But this time, as we have to present “our babies” ourselves, and have 48m² to do it in (which doesn’t sound like a lot but when in reality is actually quite large), we need to figure out not only what the presentation will be like, but also what all the stuff around it’s going to be, and all the presumed experience in these matters just isn’t there ! The horror ! And this is going to be the start of the big announcement for Project D ! Panic strikes !
Well, not really of course, but it does have me slightly worried. I’m having visions of a huge empty booth, with the hardware crashed, the furniture stuck somewhere in some strike and nobody interested in what we have to show, which in the particular scenario that there’s no furniture and no hardware would actually be a bonus.

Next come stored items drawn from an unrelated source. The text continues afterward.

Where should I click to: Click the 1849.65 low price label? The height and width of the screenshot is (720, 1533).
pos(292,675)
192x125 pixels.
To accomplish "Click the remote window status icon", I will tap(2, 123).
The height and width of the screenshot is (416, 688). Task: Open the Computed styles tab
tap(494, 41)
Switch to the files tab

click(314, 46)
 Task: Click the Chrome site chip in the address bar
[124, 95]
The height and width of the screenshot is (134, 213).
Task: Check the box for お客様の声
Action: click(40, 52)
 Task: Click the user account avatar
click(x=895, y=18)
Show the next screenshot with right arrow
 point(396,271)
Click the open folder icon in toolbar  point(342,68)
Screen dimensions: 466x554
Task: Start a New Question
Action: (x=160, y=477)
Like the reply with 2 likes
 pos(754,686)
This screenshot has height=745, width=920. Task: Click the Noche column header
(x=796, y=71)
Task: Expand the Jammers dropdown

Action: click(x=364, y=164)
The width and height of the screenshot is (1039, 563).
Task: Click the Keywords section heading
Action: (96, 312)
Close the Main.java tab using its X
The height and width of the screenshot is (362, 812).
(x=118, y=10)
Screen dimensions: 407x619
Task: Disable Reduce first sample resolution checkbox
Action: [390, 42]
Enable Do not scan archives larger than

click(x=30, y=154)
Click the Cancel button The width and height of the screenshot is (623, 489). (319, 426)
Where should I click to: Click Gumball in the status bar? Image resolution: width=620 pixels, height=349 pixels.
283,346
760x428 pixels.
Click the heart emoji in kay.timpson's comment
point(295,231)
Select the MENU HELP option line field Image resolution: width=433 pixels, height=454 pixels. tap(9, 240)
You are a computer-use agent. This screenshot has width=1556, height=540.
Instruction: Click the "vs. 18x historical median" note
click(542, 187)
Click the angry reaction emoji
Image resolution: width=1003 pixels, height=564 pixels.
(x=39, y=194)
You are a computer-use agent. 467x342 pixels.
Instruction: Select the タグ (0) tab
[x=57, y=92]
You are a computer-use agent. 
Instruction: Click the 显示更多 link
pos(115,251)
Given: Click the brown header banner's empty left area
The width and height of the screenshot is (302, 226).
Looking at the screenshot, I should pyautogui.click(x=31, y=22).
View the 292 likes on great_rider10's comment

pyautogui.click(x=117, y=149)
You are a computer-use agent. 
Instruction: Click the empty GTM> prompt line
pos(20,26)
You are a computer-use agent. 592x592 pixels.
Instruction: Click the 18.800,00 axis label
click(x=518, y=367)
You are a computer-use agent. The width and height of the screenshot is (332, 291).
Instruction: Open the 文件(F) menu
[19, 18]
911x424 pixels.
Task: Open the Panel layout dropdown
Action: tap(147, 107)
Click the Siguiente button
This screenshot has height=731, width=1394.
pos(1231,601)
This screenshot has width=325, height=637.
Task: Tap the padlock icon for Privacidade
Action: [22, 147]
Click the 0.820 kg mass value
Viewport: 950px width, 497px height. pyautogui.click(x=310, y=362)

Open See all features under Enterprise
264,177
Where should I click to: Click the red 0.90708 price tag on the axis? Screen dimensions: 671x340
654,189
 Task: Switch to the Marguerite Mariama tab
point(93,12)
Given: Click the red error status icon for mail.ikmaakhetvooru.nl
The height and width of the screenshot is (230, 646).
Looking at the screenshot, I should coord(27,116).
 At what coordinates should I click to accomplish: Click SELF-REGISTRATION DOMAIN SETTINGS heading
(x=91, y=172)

But I guess we’ll rise to the occasion, have plenty of people come to taste our wonderful Dragon Beer and walk away in awe as they see the brilliancy of project D, which I’m sure will be visible to all, even if at this very moment it a) still just looks as a collection of flat shaded stub models floating around (admittedly with some already very good looking terrain and a bunch of hot-but-not-yet-integrated assets ), b) is the project in which we’re taking the most risk gameplay-wise.
I need to go so I’ll close with that, but if anybody has some seriously good ideas about how we can announce our next game in such an original way that everybody is going to take note, please let me know. Oh, and while I’m at it, good ideas for the revamp of the Larian site & forums are more than welcome too !
Cheers !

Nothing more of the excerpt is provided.